If you are looking for the textual basis for the separation of powers challenge to statutes in the Georgia Constitution, keep on looking. The doctrine is a judicial construct, but it can be extremely powerful. In this post, I intend to provide sections of cases that describe what the separation of powers doctrine is in Georgia and how it is applied to statutory challenges.
This Court may construe statutes to avoid absurd results…. [Cit.] However, under our system of separation of powers this Court does not have the authority to rewrite statutes. “(T)he doctrine of separation of powers is an immutable constitutional principle which must be strictly enforced. Under that doctrine, statutory construction belongs to the courts, legislation to the legislature. We can not add a line to the law.” [Cit.]
Allen v. Wright, 282 Ga. 9, 12, 644 S.E.2d 814, 816 (2007).
“[T]he doctrine of separation of powers is an immutable constitutional principle which must be strictly enforced. Under that doctrine, statutory construction belongs to the courts, legislation to the legislature. We can not add a line to the law.” (Citations and punctuation omitted.) Etkind v. Suarez, 271 Ga. 352, 353(1), 519 S.E.2d 210 (1999). Curing the overbreadth in OCGA § 16–11–34(a) would be less a matter of reasonable judicial construction than a matter of substantial legislative revision.
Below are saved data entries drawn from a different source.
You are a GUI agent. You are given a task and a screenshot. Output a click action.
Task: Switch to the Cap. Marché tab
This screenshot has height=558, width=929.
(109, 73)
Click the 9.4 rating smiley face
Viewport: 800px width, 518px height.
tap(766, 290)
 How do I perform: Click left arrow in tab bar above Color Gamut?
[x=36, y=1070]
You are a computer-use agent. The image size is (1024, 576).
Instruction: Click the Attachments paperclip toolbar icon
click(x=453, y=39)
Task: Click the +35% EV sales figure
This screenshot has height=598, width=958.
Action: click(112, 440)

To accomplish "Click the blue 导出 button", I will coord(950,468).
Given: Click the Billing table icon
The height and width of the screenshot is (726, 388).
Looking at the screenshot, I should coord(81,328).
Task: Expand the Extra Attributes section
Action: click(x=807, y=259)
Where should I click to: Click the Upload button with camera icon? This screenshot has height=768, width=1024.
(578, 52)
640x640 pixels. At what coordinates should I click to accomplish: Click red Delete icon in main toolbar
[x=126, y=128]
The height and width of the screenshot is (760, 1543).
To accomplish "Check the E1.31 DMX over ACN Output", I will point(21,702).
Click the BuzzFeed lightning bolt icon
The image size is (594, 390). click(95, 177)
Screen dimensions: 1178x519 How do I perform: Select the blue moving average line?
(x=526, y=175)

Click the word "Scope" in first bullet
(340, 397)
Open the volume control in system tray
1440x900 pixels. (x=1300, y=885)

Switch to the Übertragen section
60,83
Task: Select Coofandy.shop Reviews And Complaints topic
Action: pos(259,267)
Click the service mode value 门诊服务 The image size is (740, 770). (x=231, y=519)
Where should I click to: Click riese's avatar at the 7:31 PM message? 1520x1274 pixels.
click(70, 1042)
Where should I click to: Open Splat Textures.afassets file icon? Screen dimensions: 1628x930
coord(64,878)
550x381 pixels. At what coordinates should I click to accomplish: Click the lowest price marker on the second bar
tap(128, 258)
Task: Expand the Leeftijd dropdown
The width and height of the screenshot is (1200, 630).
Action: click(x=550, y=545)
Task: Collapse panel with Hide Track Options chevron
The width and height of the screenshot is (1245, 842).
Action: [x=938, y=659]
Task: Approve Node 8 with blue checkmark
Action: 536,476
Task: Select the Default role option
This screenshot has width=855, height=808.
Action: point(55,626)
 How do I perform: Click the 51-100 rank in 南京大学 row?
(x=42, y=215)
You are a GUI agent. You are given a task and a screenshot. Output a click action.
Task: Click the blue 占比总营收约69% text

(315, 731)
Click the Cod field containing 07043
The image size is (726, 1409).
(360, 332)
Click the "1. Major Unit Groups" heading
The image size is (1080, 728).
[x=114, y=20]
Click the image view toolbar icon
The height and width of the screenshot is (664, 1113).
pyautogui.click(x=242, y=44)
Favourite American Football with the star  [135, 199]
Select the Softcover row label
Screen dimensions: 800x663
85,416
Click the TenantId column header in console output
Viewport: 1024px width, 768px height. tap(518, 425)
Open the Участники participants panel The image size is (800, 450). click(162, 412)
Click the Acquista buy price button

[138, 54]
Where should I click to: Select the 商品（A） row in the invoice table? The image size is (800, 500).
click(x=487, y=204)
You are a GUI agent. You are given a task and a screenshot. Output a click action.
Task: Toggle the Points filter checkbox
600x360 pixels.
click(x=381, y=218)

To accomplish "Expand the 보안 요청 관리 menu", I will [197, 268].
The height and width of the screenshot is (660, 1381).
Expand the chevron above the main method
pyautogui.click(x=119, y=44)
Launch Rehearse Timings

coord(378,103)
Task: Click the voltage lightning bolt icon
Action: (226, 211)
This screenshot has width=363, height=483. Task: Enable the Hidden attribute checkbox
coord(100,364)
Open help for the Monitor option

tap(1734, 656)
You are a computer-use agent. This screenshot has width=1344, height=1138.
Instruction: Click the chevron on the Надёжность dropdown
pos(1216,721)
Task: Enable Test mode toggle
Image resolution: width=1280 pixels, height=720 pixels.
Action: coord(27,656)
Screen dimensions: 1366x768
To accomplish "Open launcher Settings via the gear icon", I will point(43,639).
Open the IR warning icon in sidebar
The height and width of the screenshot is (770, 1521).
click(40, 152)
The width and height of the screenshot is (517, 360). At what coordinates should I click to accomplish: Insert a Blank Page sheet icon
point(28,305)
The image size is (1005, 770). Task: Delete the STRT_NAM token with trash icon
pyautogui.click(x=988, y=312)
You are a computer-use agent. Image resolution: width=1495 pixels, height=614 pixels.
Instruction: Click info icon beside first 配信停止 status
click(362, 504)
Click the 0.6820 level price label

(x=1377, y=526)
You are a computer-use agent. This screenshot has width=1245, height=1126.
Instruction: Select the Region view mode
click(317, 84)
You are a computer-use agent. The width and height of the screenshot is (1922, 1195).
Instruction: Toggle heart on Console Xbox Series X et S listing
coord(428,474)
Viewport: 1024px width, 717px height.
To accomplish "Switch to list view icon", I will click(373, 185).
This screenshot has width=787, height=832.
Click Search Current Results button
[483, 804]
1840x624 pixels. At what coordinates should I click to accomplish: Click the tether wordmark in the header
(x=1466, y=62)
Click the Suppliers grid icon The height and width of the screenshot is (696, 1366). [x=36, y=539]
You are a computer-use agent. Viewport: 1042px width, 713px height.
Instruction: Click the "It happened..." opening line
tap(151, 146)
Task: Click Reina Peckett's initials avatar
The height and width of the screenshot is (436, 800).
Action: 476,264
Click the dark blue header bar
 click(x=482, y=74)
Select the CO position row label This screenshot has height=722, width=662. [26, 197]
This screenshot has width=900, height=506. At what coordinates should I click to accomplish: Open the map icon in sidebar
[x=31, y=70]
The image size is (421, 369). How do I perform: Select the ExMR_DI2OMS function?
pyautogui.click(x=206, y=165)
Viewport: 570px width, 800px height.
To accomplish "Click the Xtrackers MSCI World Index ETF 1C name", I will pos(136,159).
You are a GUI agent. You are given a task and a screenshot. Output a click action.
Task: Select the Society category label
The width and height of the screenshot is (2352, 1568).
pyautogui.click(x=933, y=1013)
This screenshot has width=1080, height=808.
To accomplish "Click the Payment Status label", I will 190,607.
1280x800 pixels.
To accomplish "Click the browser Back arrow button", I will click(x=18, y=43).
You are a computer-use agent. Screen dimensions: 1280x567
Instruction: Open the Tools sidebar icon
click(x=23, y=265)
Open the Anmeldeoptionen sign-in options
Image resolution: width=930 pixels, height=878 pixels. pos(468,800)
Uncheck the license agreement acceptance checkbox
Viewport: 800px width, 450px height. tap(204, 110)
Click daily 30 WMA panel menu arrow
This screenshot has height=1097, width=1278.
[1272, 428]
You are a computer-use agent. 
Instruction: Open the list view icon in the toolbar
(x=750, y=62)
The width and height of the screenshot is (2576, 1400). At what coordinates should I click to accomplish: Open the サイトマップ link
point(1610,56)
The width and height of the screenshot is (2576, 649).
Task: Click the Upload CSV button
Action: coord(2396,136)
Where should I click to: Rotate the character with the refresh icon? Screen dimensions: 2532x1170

State v. Fielden, 280 Ga. 444, 448, 629 S.E.2d 252, 257 (2006).
It is beyond the power of the General Assembly to specify what evidence can or can not be introduced to prove just and adequate compensation. If they have such power they could exclude all evidence and thus destroy the Constitution and private property also. If they can by the 1966 Act exclude evidence held judicially to be relevant and admissible as was done in the Hard case, they can render the judiciary impotent. See McCutcheon v. Smith, 199 Ga. 685, 35 S.E.2d 144; Northside Manor, Inc. v. Vann, 219 Ga. 298, 133 S.E.2d 32.
Calhoun v. State Highway Dep't, 223 Ga. 65, 68, 153 S.E.2d 418, 421 (1967).